A cement and concrete arena that can seat 3,418, the Cowtown Coliseum is a place that oozes charisma from every inch and was the first indoor venue of its kind to hold rodeo events since its launch in 1908. The strong smell of cows, the views of hundreds of real cowgirls and cowboys walking around in their bull-riding hats and the comings and goings of hipsters swigging blue bottles of Bud Light greet you just before the show begins. But wait, this is no show, this is as real as it gets and is far from your dreaded cubicle or your boring work meeting.

The good times begin long before you step inside the coliseum, though. As soon as you walk on the cobblestone streets of the Forth Worth Stockyards, you get a feeling that you are in another country; you quickly get used to the bovine scents.

Here, in this 98-acre historical district is a real family-friendly place that also allows open containers.

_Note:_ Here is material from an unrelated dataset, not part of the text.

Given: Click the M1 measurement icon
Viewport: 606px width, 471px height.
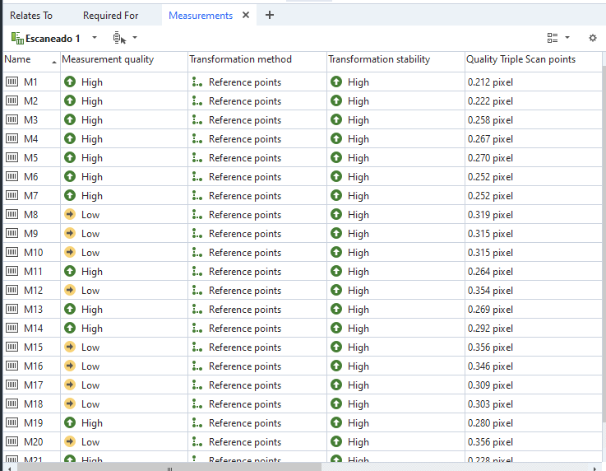Looking at the screenshot, I should pyautogui.click(x=12, y=82).
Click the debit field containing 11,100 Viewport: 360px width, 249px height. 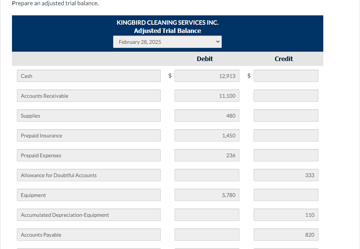206,95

That means you can down your beer on the street as your boots thud sonorously on these historic sidewalks--how cool is that?

The juggernaut of freedom that The Stockyards exudes becomes the antidote to boredom. The frenzied pace of corporate America is left behind as cowboy culture welcomes you with open arms. The citizens of the Stockyards know just how bad we are entangled by modern life and they have just the right potions to free us from our shackles.

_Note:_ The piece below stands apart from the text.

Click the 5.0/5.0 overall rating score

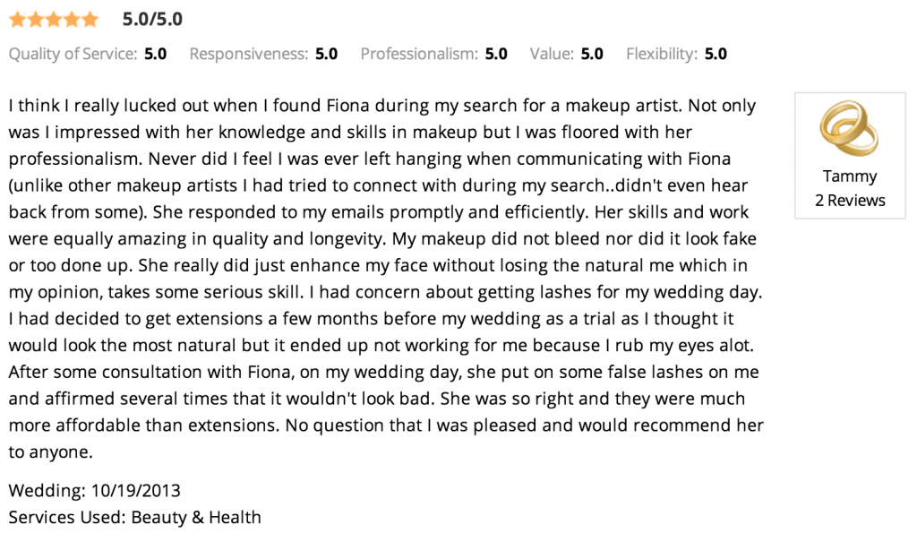tap(152, 20)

There is something magical about the Stockyards, like if you just entered Middle Earth and despite having a mythological mien all around you, it feels--just like the J.R.R. Tolkien novels- more real than the so-called real world; you are alive, happy and free.

It's full of shops, tourists, horse rides, cantinas photo ops, mechanical bulls, Longhorn cattle drives and restaurants with tasty Texan food. But unlike an amusement park, nothing here is contrived or fake. The participants are all what they are supposed to be and not pretending what they are not; it's Marlboro Country.

If everything feels "real" that's because it is. The Stockyards was the last outpost for Old West cattle drives to make a stop before they headed to Abilene...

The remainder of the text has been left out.